- **DOCUMENT**
>> BEGIN
Anyway, that’s the idea — either find something very odd or beyond your experience, or gather together a few things that don’t seem to have anything in common, then let the oddity, the newness, the juxtaposition work on you. Get yourself out of your rut and into some new sensibility. Catherine — Thanks for spawning this section. And thanks, always, to Pat./RB
Show up at Readings, and Read
Writing is only the beginning. Sharing the written work and internalizing the critiques and making changes and improvements also are just stops along the way, not the journey’s end. You need to truly road test your work. This means standing in front of people and singing it out and listening. Do they laugh in the right places? Do they sigh when they should? Is there that moment of awed silence at the end before they burst into applause?
Don’t necessarily give up on a poem after one reading, because some audiences just seem to have a collective stick up their asses. But if a poem is received with indifference by two or three audiences, then either junk it or send it back to the shop for an overhaul; there is something wrong with it. Remember, the whole purpose of writing is to communicate. If that isn’t happening, then the poem doesn’t work.
>> END
- **RECORD LIST**
>> BEGIN
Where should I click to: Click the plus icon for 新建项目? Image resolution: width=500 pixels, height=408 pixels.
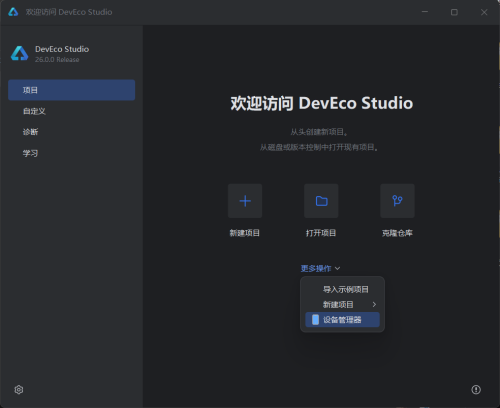tap(245, 201)
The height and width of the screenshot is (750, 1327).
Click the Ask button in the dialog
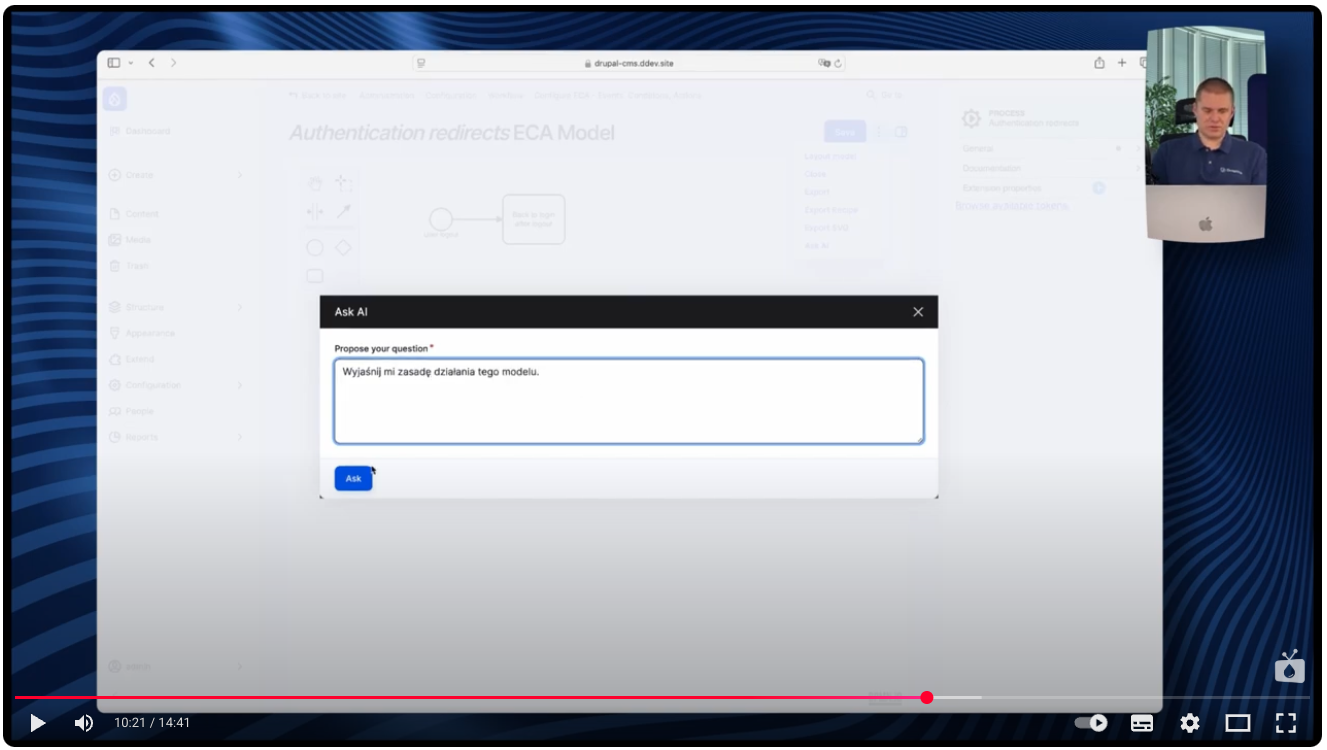(x=352, y=478)
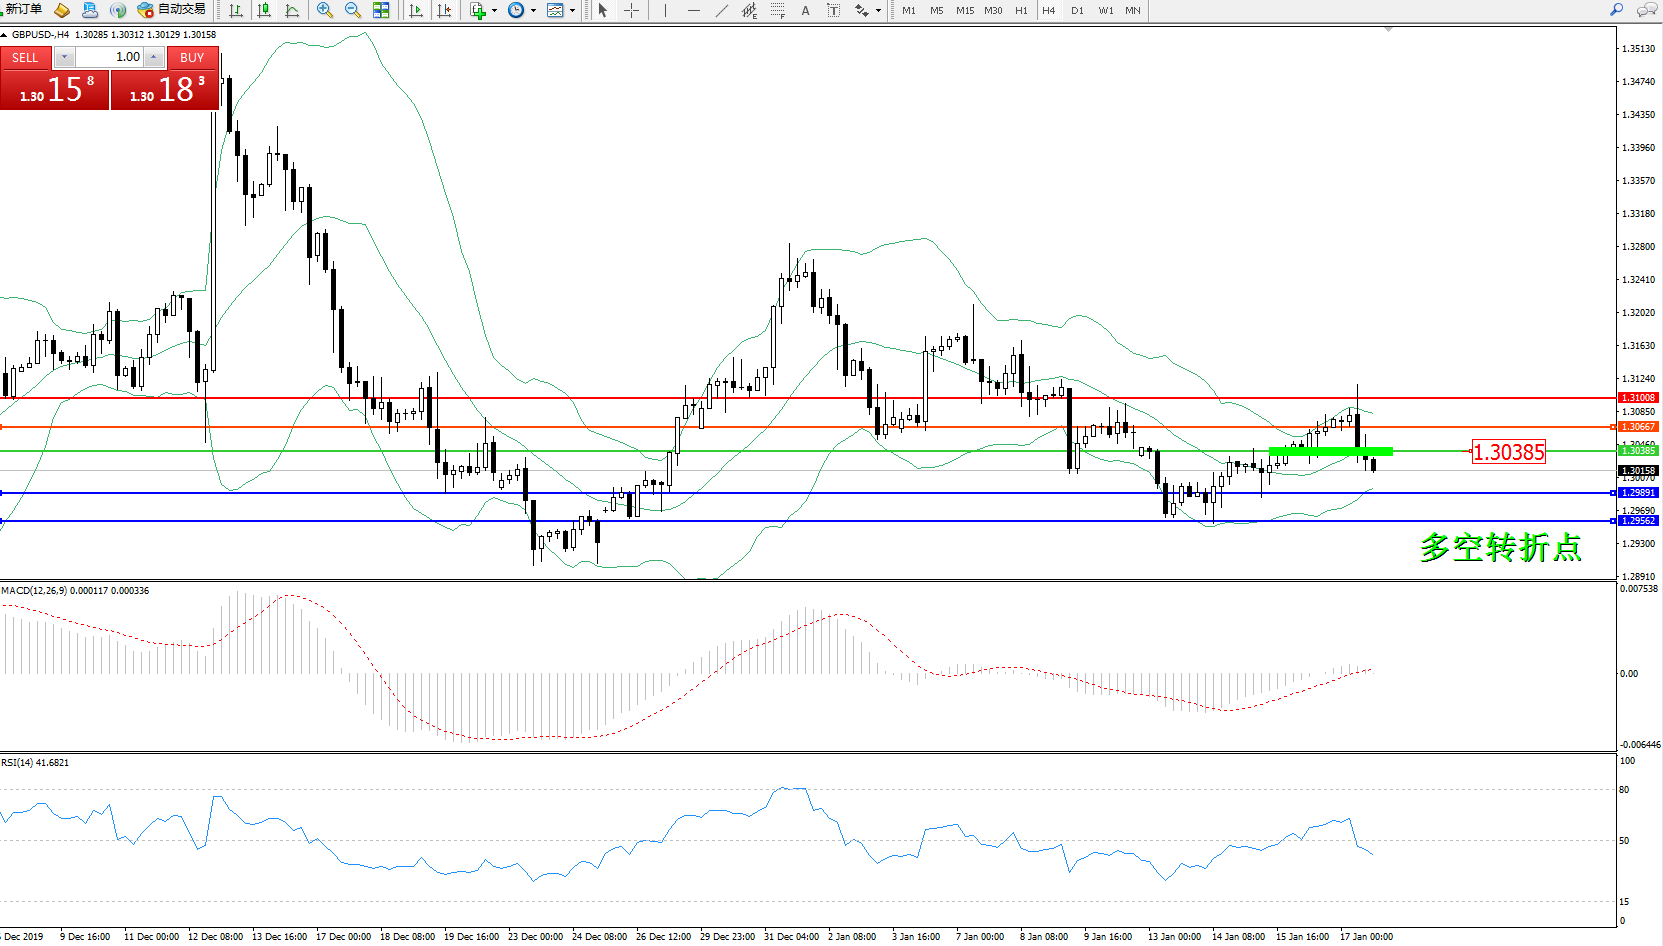Toggle 自动交易 auto trading
Viewport: 1663px width, 946px height.
coord(172,10)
>> END
- **THE EXERCISE**
List every question that the text on reading poems aloud asks about how an audience reacts.

- **EXERCISE OUTPUT**
- Do they laugh in the right places?
- Do they sigh when they should?
- Is there that moment of awed silence at the end before they burst into applause?